== The data ==

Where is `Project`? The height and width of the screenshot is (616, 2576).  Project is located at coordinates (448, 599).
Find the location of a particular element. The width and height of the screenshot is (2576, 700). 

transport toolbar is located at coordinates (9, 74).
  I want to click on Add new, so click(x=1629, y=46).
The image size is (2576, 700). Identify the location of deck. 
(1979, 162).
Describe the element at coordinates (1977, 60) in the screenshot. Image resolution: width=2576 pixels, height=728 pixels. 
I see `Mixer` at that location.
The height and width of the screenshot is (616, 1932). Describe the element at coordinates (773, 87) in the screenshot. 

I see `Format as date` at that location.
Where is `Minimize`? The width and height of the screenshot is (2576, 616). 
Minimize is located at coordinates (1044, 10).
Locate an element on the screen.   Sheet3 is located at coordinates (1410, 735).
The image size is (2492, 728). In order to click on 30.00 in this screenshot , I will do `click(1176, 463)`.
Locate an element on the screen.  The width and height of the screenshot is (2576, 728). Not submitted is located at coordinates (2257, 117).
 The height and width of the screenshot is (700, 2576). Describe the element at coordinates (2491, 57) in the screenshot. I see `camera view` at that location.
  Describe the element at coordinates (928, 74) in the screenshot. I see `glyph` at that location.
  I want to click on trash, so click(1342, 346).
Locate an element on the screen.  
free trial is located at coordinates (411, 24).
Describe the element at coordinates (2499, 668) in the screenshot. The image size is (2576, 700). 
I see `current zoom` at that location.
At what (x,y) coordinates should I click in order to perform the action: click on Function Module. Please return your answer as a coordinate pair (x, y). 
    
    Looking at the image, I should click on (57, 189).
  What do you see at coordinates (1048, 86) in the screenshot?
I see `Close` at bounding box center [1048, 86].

===

Could you write out all of the items above again, word for word, from the first one to the last?

Exercise result:
Where is `Project`? The height and width of the screenshot is (616, 2576).  Project is located at coordinates (448, 599).
Find the location of a particular element. The width and height of the screenshot is (2576, 700). 

transport toolbar is located at coordinates (9, 74).
  I want to click on Add new, so click(x=1629, y=46).
The image size is (2576, 700). Identify the location of deck. 
(1979, 162).
Describe the element at coordinates (1977, 60) in the screenshot. Image resolution: width=2576 pixels, height=728 pixels. 
I see `Mixer` at that location.
The height and width of the screenshot is (616, 1932). Describe the element at coordinates (773, 87) in the screenshot. 

I see `Format as date` at that location.
Where is `Minimize`? The width and height of the screenshot is (2576, 616). 
Minimize is located at coordinates (1044, 10).
Locate an element on the screen.   Sheet3 is located at coordinates (1410, 735).
The image size is (2492, 728). In order to click on 30.00 in this screenshot , I will do `click(1176, 463)`.
Locate an element on the screen.  The width and height of the screenshot is (2576, 728). Not submitted is located at coordinates (2257, 117).
 The height and width of the screenshot is (700, 2576). Describe the element at coordinates (2491, 57) in the screenshot. I see `camera view` at that location.
  Describe the element at coordinates (928, 74) in the screenshot. I see `glyph` at that location.
  I want to click on trash, so click(1342, 346).
Locate an element on the screen.  
free trial is located at coordinates (411, 24).
Describe the element at coordinates (2499, 668) in the screenshot. The image size is (2576, 700). 
I see `current zoom` at that location.
At what (x,y) coordinates should I click in order to perform the action: click on Function Module. Please return your answer as a coordinate pair (x, y). 
    
    Looking at the image, I should click on (57, 189).
  What do you see at coordinates (1048, 86) in the screenshot?
I see `Close` at bounding box center [1048, 86].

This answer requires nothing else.